Reconozco que sus últimas películas ya no las he visto (en realidad, no he visto las últimas películas de casi nadie); pero en mi adolescencia fue importante El año de las luces, que emitieron un par de veces por televisión. Además del semen en el microscopio (y las andanzas de Jorge Sanz), estaba Manuel Alexandre con su Voltaire, que debió de ser la primera vez que vi su uso como talismán contra el oscurantismo (en aquel caso el franquista; vendrían más). Gascón habla en su artículo de "la cultura de los afrancesados", y en el grupito de los que nos la mostraron estaba Fernando Trueba (y luego David Trueba, y ahora además Jonás Trueba). Ahora recuerdo, tras quitarme la costra embrutecida, que si me vi todas las películas de Truffaut fue por él. Y que él nos descubrió el peliculón oculto de la nouvelle vague: La mamá y la puta, de Jean Eustache, que presentó en Canal Plus.
Pero a mí no tienen que descubrirme cosas muy rebuscadas: mi indolencia deja de lado clásicos que, si no me los señalan, ahí se quedan en barbecho. Así, también por Trueba me apasioné por Billy Wilder, que desde entonces es mi director favorito junto con Eric Rohmer (distintos y complementarios; aunque Wilder se aproxima a Rohmer en Avanti!, y Rohmer se aproxima a Wilder en El amigo de mi amiga). En aquella oleada leí todo lo que se había escrito sobre Wilder, y su libro de conversaciones Nadie es perfecto es uno de mis tres libros favoritos sobre cine. Los otros dos son los mismos que los de Gascón: El cine según Hitchcock, de Truffaut, y el Diccionario de cine del propio Trueba, que transmite la afición hedónica y libre al cine (y a la cultura en general).
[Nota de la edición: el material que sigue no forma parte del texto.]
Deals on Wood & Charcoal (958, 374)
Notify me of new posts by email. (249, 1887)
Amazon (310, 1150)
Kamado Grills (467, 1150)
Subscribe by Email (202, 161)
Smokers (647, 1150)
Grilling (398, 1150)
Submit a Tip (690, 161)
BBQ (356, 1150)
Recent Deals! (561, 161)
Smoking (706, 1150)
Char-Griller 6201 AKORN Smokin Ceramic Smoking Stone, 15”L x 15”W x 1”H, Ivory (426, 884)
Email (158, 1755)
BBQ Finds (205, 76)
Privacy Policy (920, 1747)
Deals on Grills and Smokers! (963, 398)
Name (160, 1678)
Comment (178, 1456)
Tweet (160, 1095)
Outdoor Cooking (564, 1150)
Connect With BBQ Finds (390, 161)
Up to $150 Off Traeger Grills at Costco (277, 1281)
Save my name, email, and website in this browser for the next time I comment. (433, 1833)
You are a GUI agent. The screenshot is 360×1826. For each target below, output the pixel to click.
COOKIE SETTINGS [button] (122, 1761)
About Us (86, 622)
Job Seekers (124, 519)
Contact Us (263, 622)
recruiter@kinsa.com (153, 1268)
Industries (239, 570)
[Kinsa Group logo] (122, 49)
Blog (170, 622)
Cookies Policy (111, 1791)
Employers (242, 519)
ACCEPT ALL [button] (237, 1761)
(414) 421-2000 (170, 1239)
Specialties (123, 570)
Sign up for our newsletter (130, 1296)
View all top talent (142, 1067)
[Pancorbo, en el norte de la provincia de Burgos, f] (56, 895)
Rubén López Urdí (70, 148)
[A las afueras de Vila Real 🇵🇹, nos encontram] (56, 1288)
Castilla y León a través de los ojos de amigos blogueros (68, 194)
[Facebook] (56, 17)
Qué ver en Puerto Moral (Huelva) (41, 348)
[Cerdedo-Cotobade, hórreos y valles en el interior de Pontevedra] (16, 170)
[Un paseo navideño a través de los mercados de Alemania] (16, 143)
Una afición a la que no llegué por Trueba, pero en la que me he visto junto a él, es la de la música brasileña. Me alegró esta confluencia, porque el brasileñismo es como una hermandad; pero no está exenta de un punto conflictivo: Trueba ha sido el gran valedor de Carlinhos Brown, que a mí me da una pereza enorme (no tanto por su música, que sí acepto, como por los sermones en que la ahoga). Sacó también una bonita antología de canciones brasileñas, Música para machacarte el corazón; aunque el machucar del título de donde viene en realidad significa lastimar. Trueba también me dio la oportunidad de ver por primera vez a mi ídola Adriana Calcanhotto en Madrid, en su local Calle 54 (que se llamaba como su película sobre el jazz latino); ocasión grande en la que no faltó su pero: el ruido de las cajas registradoras y las copas (el tilín-tilín y el chin-chin, que ahora que en mi reconciliación mental suenan a samba).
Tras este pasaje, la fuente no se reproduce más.